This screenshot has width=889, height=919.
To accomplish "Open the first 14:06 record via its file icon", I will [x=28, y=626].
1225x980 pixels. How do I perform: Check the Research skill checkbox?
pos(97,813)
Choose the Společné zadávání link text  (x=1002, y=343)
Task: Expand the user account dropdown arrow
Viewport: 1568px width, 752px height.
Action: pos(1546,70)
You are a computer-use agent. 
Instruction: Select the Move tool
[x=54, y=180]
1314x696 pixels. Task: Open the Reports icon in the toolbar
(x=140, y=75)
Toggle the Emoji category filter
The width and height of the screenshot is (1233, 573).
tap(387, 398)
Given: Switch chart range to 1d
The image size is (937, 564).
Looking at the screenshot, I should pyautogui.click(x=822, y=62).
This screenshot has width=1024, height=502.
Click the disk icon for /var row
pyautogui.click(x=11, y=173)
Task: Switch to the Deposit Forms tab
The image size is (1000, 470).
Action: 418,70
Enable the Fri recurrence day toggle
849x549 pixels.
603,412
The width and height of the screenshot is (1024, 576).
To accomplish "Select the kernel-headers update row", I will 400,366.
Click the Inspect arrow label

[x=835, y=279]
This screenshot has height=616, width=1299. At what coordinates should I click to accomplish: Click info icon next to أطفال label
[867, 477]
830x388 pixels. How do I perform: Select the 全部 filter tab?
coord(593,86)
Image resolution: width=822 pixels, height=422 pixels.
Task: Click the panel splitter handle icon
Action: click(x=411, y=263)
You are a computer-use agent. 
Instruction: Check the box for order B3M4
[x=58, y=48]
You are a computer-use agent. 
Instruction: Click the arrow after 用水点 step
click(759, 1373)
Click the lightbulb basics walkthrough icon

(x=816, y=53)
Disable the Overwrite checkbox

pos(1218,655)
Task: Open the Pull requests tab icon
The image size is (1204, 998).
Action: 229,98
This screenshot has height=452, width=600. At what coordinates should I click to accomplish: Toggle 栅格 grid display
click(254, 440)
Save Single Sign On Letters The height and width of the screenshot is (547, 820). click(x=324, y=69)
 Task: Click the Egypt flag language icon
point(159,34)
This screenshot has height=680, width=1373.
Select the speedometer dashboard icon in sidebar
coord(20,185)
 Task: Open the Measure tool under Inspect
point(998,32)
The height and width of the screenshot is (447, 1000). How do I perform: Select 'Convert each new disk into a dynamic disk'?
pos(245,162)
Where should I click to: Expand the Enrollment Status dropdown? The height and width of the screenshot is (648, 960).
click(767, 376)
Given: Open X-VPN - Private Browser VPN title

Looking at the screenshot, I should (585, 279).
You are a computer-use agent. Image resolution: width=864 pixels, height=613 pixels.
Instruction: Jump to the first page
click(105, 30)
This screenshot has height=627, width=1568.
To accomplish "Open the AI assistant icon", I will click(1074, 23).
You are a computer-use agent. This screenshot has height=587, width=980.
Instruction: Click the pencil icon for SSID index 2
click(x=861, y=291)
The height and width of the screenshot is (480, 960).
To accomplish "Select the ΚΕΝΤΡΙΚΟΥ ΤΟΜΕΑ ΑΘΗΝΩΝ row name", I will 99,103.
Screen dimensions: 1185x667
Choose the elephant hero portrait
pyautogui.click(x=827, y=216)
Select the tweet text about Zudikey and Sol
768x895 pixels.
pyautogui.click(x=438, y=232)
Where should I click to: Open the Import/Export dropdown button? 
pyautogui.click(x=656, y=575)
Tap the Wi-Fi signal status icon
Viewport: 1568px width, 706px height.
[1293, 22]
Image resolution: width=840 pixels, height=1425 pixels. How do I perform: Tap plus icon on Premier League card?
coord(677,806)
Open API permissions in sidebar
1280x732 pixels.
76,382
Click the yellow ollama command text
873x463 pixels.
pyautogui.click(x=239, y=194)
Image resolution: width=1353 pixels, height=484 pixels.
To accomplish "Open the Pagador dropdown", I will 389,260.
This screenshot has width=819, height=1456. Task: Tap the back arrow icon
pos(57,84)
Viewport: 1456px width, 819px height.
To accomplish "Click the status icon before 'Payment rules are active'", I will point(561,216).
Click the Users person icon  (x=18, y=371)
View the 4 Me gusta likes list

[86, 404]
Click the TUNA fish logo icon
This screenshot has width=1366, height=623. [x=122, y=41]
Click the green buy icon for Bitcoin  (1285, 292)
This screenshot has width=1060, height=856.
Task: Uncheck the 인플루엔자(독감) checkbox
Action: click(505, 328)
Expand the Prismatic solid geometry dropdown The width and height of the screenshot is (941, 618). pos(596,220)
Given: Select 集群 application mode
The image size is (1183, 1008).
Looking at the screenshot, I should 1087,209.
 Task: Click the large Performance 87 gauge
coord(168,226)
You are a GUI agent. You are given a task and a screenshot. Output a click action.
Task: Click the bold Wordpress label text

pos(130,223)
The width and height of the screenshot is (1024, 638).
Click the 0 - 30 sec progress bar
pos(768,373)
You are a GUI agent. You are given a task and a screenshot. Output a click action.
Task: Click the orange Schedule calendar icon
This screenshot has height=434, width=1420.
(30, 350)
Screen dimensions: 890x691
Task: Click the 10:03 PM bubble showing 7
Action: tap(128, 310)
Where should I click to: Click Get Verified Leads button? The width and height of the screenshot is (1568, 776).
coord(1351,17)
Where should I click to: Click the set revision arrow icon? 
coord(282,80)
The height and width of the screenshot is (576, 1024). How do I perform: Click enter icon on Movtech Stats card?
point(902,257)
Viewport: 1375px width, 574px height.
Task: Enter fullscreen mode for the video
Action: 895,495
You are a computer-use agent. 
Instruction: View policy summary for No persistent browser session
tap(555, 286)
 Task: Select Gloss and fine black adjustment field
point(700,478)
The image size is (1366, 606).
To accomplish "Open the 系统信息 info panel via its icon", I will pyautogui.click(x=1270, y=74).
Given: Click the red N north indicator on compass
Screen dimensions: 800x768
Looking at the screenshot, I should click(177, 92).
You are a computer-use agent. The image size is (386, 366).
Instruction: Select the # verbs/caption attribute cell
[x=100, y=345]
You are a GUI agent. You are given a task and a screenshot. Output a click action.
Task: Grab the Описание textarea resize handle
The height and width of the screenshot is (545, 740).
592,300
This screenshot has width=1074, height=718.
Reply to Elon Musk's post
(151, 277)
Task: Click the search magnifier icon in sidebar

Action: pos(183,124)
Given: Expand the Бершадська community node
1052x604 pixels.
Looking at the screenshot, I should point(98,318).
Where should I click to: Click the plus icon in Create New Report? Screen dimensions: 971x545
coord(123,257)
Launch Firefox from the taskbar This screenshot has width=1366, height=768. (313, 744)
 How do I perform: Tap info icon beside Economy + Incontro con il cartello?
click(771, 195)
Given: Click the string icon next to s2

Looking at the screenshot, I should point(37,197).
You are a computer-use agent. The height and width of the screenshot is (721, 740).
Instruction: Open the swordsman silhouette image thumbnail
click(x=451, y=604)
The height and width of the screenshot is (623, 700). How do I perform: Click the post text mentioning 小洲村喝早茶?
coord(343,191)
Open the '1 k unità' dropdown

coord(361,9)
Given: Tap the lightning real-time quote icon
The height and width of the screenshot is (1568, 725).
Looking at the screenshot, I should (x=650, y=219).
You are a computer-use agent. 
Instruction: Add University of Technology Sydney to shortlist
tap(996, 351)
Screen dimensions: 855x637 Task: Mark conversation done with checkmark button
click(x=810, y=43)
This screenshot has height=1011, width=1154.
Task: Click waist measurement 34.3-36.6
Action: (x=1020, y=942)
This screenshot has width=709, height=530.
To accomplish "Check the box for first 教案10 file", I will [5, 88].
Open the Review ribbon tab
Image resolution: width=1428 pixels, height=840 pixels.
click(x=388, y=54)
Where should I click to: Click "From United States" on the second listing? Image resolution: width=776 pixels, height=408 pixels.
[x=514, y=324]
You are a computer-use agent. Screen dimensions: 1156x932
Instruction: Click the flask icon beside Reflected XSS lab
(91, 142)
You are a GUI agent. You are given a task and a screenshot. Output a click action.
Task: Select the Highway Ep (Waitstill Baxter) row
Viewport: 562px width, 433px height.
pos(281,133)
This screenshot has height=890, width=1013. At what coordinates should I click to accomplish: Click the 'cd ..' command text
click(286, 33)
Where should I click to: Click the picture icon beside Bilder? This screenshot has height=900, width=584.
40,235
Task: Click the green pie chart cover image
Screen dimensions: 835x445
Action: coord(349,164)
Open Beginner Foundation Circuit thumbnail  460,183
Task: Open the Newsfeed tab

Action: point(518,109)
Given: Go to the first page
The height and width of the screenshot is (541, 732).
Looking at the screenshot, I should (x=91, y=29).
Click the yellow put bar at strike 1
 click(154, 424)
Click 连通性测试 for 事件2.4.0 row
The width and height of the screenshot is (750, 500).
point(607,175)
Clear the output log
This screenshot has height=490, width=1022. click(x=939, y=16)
########################################
- [What is being asked]
In the listing above, start at the line with "Given: Click the string icon next to s2", go on through the line with "Open Beginner Foundation", and copy each of those lines exactly; leave out all the rest.

- [Solution to this task]
Given: Click the string icon next to s2

Looking at the screenshot, I should point(37,197).
You are a computer-use agent. The height and width of the screenshot is (721, 740).
Instruction: Open the swordsman silhouette image thumbnail
click(x=451, y=604)
The height and width of the screenshot is (623, 700). How do I perform: Click the post text mentioning 小洲村喝早茶?
coord(343,191)
Open the '1 k unità' dropdown

coord(361,9)
Given: Tap the lightning real-time quote icon
The height and width of the screenshot is (1568, 725).
Looking at the screenshot, I should (x=650, y=219).
You are a computer-use agent. 
Instruction: Add University of Technology Sydney to shortlist
tap(996, 351)
Screen dimensions: 855x637 Task: Mark conversation done with checkmark button
click(x=810, y=43)
This screenshot has height=1011, width=1154.
Task: Click waist measurement 34.3-36.6
Action: (x=1020, y=942)
This screenshot has width=709, height=530.
To accomplish "Check the box for first 教案10 file", I will [5, 88].
Open the Review ribbon tab
Image resolution: width=1428 pixels, height=840 pixels.
click(x=388, y=54)
Where should I click to: Click "From United States" on the second listing? Image resolution: width=776 pixels, height=408 pixels.
[x=514, y=324]
You are a computer-use agent. Screen dimensions: 1156x932
Instruction: Click the flask icon beside Reflected XSS lab
(91, 142)
You are a GUI agent. You are given a task and a screenshot. Output a click action.
Task: Select the Highway Ep (Waitstill Baxter) row
Viewport: 562px width, 433px height.
pos(281,133)
This screenshot has height=890, width=1013. At what coordinates should I click to accomplish: Click the 'cd ..' command text
click(286, 33)
Where should I click to: Click the picture icon beside Bilder? This screenshot has height=900, width=584.
40,235
Task: Click the green pie chart cover image
Screen dimensions: 835x445
Action: coord(349,164)
Open Beginner Foundation Circuit thumbnail  460,183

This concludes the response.